Despite being a true-blue Singaporean, I never knew the existence of an annual HeritageFest until Xiangchen suggested to go National Museum for dinner on a particular weekend. I can't believe I have missed out on this for the 13 years it has been going on.

Anyway, my immediate reply to her was, "Huh? National Museum got food meh?". Little did I know that she will start spamming me pictures of people enjoying and recommending all the delicious hawker food that are gathered at A Taste of Heritage. Even though I consider myself one who is terribly afraid of crowds and would normally avoid going places that would be packed, I was extremely tempted by these pictures, and quickly found myself agreeing to spend the evening there. I suppose that is just the life of a glutton. I simply cannot say "no" to a potentially satisfying fare.

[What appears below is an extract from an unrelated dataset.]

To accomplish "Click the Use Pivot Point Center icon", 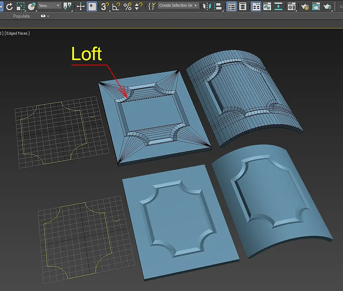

And so, these are food stalls lining the grounds of our National Museum in the 60s
http://heritagefest.sg/events/a-taste-of-heritage


And food stalls lining the grounds of our National Museum now


115 Tang Shui


Springleaf Prata Place

Here goes the story of our meaningful conquest. As you can see in the pictures, the place was absolutely jam-packed in spite of the fact that we arrived only slightly past the start of the event. We sifted through the crowd and eventually settled at a corner, right beside the Old Chang Kee van which I have no idea why would anyone choose to waste stomach space on Old Chang Kee there when you can get them any day anywhere, granted its significance in the heritage of Singapore street food culture. Eventually, we just decided to hop stall by stall starting with the one right in front of us, which does not seem to have a snake queue YET. P.S. it formed right after we got our hands on our plaster~


Hougang 6 Miles Famous Muah Chee


Abdhus Salam Rojak

We had our plaster while queueing for the muah chee, which was one of most popular stalls with the longest and slowest-moving queue you would think you are getting tickets to Jay Chou concert or something. After all, Hougang 6 Miles Famous Muah Chee dates back to 1953 and is the only stall in Singapore that sells artisanal handmade muah chee! Definitely worth the wait although one probably doesn't have to spend as much time when he visits the actual stall at Toa Payoh HDB Hub on any other day lol.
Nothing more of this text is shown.